No, no sense at all. Ok, maybe I understand alittle by me moving it would be more of a hassle for him but he made the choice to leave and leave the child with mom so as far as I am concerned, He left the choices up to mom then. I know thats not how it works but I think that him having the choice to up and leave isn't right whether or not he made the choice or not. I think the whole child support/child visitation thing is so sterotyped that it almost allows father to take the easy way out and leave and be weekend fathers and mail a check every week but if the mother had this role, we would be awful mothers who left our children. Just like in this case. The father can up and leave but what if the mother here decided she wanted to move then all the sudden the weekend father has a say in this.

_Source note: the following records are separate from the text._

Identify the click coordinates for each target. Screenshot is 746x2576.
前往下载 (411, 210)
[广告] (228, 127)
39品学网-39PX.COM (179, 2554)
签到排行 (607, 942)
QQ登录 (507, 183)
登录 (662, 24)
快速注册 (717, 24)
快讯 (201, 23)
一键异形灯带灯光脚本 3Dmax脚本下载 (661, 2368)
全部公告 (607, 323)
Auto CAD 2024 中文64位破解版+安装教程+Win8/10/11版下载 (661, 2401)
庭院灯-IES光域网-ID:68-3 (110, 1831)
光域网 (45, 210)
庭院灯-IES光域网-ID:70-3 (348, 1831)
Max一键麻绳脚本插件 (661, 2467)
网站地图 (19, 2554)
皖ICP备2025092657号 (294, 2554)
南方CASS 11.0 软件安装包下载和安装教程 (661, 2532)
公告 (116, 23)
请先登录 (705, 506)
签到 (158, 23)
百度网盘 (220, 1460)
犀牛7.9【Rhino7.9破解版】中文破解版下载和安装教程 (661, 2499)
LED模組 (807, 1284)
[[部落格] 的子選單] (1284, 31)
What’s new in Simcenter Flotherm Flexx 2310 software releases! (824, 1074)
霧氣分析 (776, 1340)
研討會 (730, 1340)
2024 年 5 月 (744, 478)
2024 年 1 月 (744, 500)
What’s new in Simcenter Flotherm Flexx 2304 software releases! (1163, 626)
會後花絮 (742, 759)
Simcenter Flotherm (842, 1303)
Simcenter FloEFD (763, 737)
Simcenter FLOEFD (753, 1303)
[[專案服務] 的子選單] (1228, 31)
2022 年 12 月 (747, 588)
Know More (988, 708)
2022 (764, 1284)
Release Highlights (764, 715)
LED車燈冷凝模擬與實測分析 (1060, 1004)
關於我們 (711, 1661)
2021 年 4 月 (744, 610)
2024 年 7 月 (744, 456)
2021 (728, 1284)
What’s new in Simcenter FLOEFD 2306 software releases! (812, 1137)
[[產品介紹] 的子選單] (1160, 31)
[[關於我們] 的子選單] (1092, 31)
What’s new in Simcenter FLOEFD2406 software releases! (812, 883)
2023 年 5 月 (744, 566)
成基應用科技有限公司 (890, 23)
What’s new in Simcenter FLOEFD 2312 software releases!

Sorry, I just dont think its fair but again, thats the system.
 

stealth2

Under the Radar Member
The mistake you are making is that the leaver (who CAN be the mother, so let's not stereotype) leaves their spouse/marriage, not the children.
 

BelizeBreeze

Senior Member
worriedwith1 said:
No, no sense at all. Ok, maybe I understand alittle by me moving it would be more of a hassle for him but he made the choice to leave and leave the child with mom so as far as I am concerned, He left the choices up to mom then. I know thats not how it works but I think that him having the choice to up and leave isn't right whether or not he made the choice or not. I think the whole child support/child visitation thing is so sterotyped that it almost allows father to take the easy way out and leave and be weekend fathers and mail a check every week but if the mother had this role, we would be awful mothers who left our children. Just like in this case. The father can up and leave but what if the mother here decided she wanted to move then all the sudden the weekend father has a say in this. Sorry, I just dont think its fair but again, thats the system.

Yep, that's the system. So, if you don't like it, or any custodial parent doesn't like it, they have a very easy solution. Give up custody. PROBLEM SOLVED!!!
 

nextwife

Senior Member
AS CP, you get the BENEFIT of having the child live with you. That is of immeasurable worth.

If we want to have our kids in our daily lives, we must make sacrifices in life choices that we would be free to decide, were they not a consideration.